An output of the motion compensator 970 is connected in signal communication with a first input of a switch 997. An output of the intra prediction module 960 is connected in signal communication with a second input of the switch 997. An output of the switch 997 is connected in signal communication with a first non-inverting input of the combiner 925.

An input of the input buffer 910 is available as an input of the decoder 900, for receiving an input bitstream. A second output of the flip picture region module 978 is available as an output of the decoder 900, for outputting an output picture. Turning to FIG. 17, an exemplary method for encoding video data using picture region flipping is indicated generally by the reference numeral 1700.
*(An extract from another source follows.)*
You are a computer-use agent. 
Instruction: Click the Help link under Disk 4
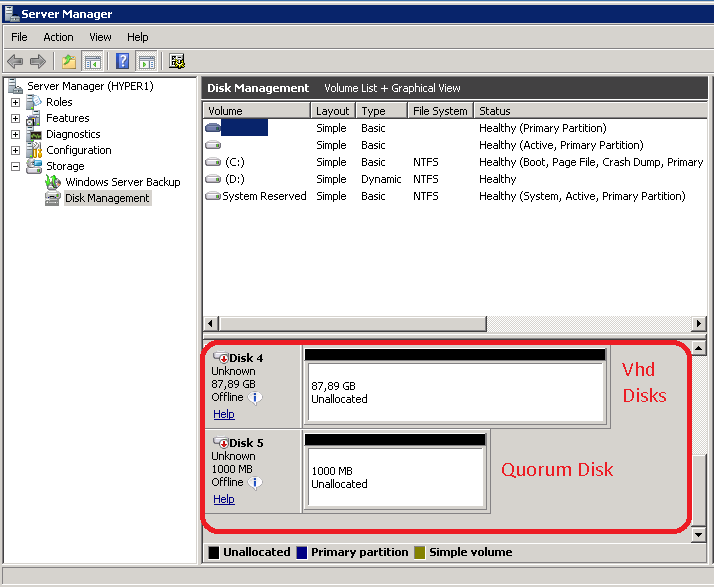[x=224, y=414]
The method 1700 includes a start block 1705 that passes control to a function block 1710. The function block 1710 searches for the best image partition with the least distortion measure, records the flipping direction for each image region, and passes control to a function block 1715. The function block 1715 uses one or more slice groups to describe each image region in the picture parameter set, sets flip_direction in the slice header, and passes control to a loop limit block 1720. The loop limit block 1720 begins a loop over each slice group, and passes control to a function block 1725. The function block 1725 encodes each slice group i with its flip direction, and passes control to a loop limit block 1730. The loop limit block 1730 ends the loop over each slice group, and passes control to an end block 1735.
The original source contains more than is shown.